[EXERCISE OBJECTIVE]
Copy the lines below word for word, leaving out the pictures.

[MATERIAL PROVIDED]
+++++

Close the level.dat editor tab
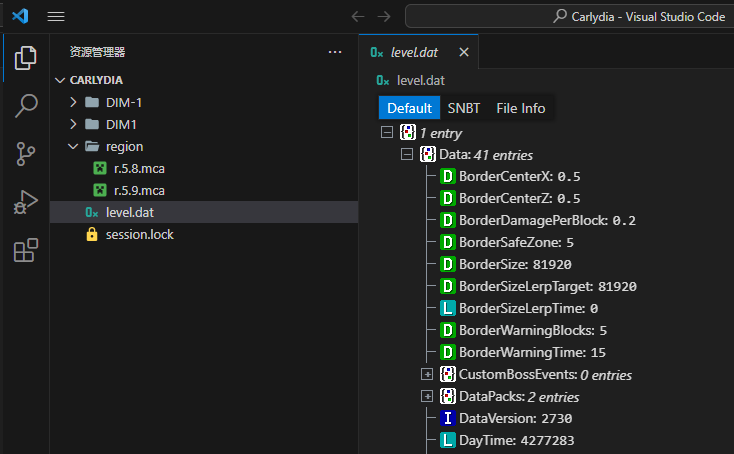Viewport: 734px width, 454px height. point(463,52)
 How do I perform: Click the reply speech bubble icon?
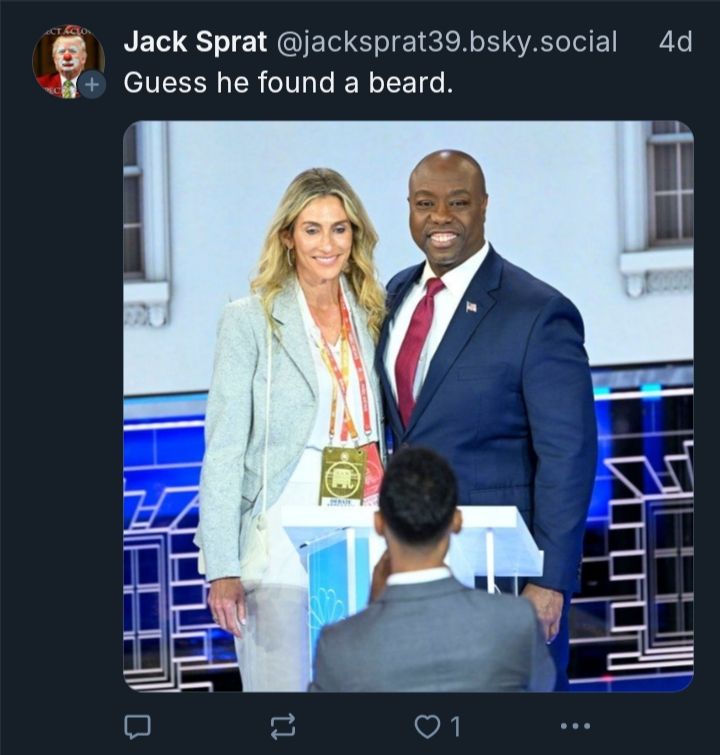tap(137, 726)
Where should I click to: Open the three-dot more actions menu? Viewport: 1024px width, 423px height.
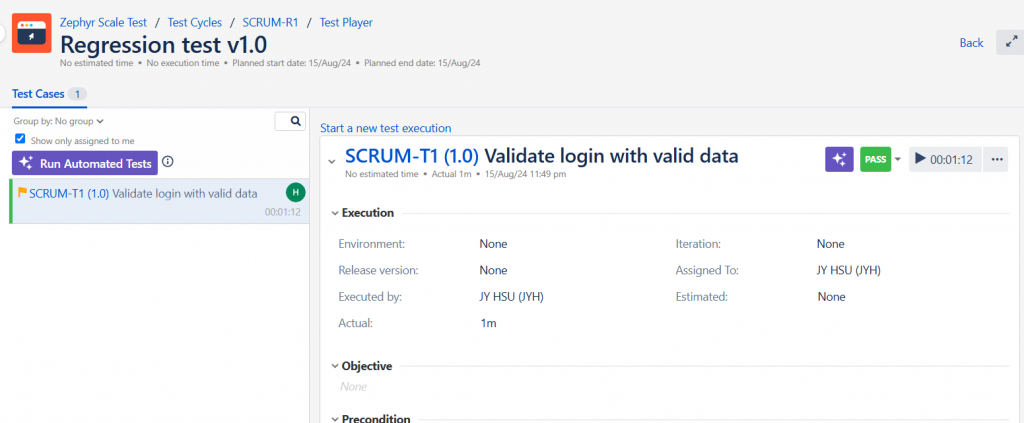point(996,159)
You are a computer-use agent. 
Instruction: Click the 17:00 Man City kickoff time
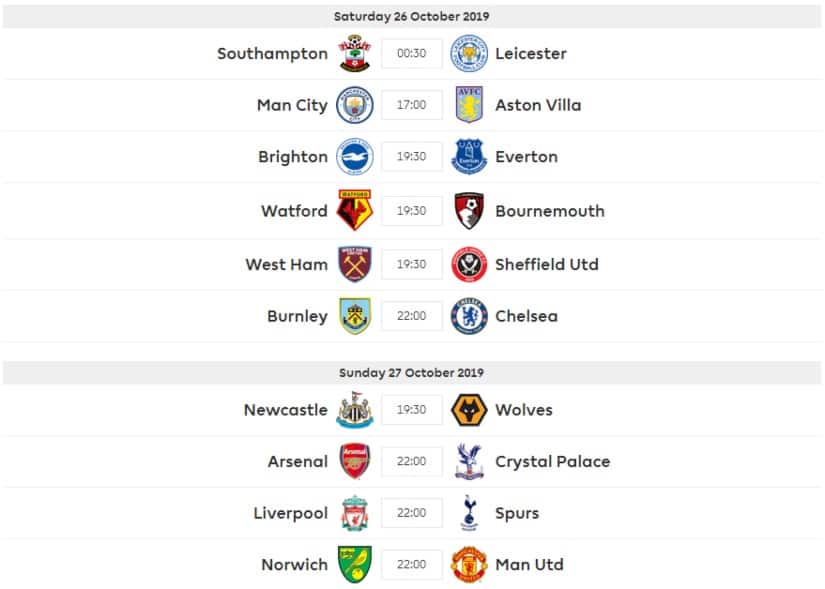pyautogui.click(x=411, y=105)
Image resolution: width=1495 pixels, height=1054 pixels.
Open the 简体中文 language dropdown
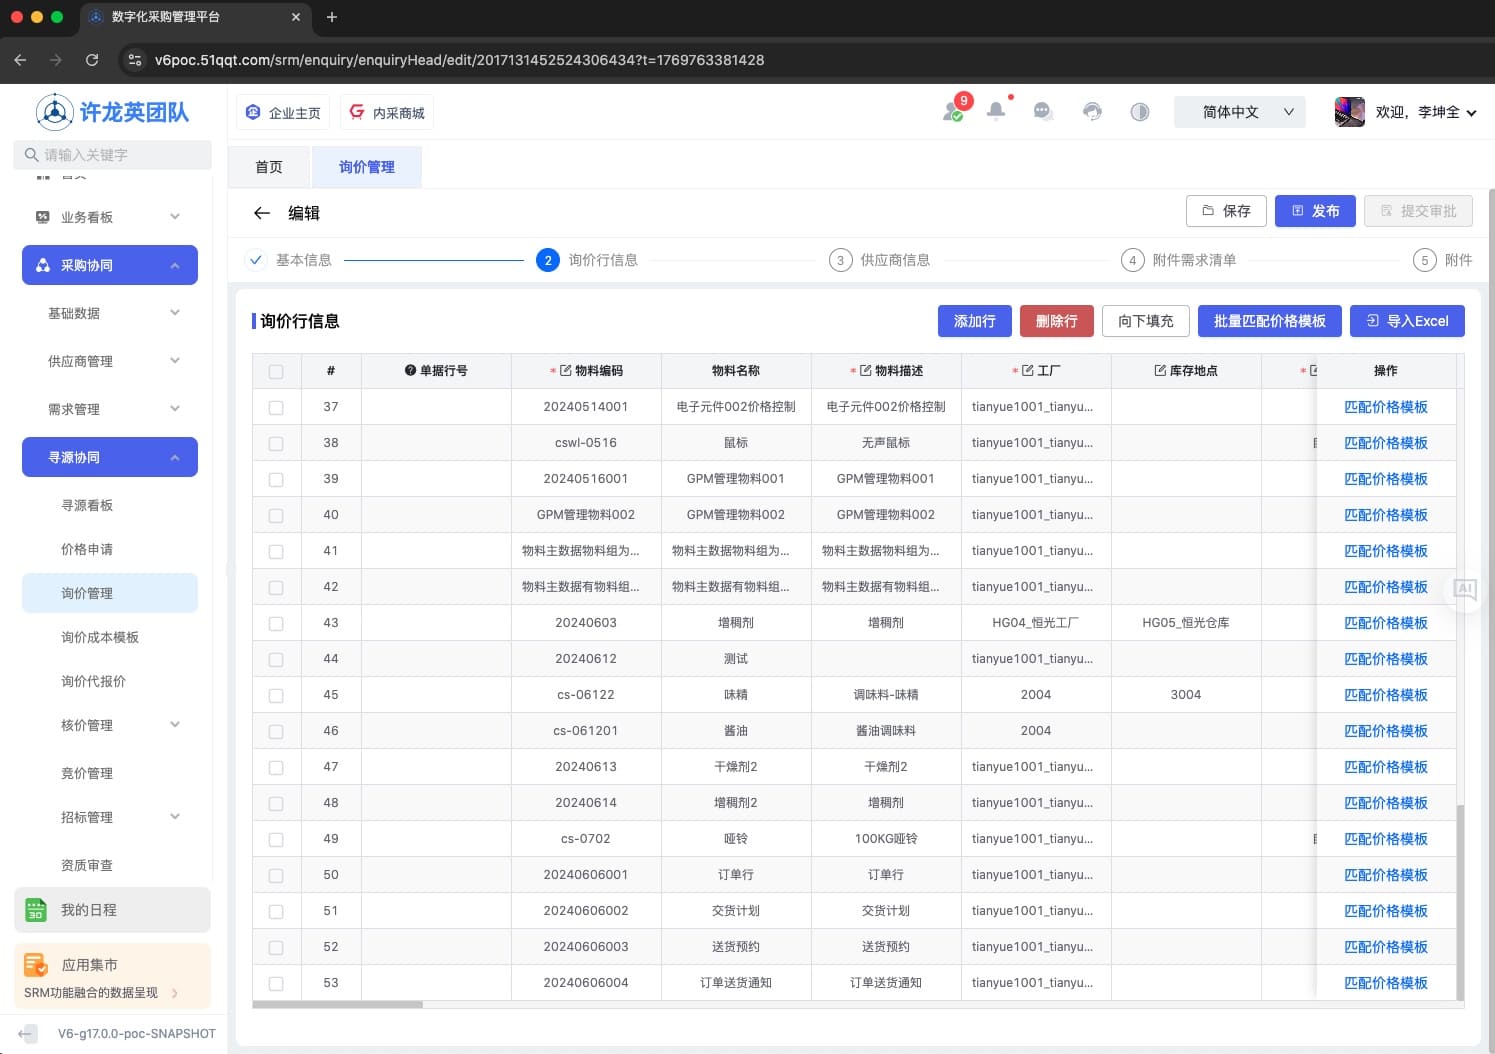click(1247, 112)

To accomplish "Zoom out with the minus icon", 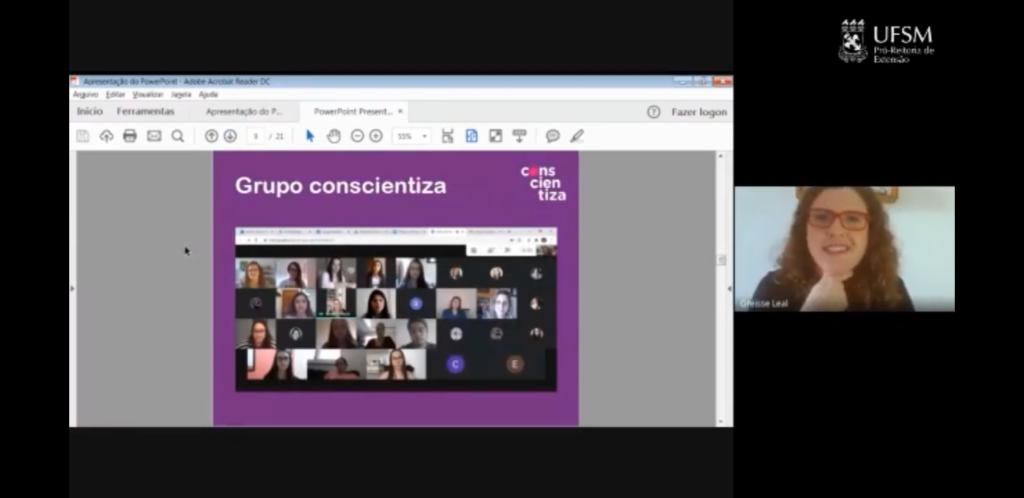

+++++

[FINISHED TASK]
Close the level.dat editor tab
Viewport: 734px width, 454px height. point(463,52)
 How do I perform: Click the reply speech bubble icon?
tap(137, 726)
Where should I click to: Open the three-dot more actions menu? Viewport: 1024px width, 423px height.
point(996,159)
You are a computer-use agent. 
Instruction: Click the 17:00 Man City kickoff time
pyautogui.click(x=411, y=105)
Image resolution: width=1495 pixels, height=1054 pixels.
Open the 简体中文 language dropdown
click(1247, 112)

To accomplish "Zoom out with the minus icon", 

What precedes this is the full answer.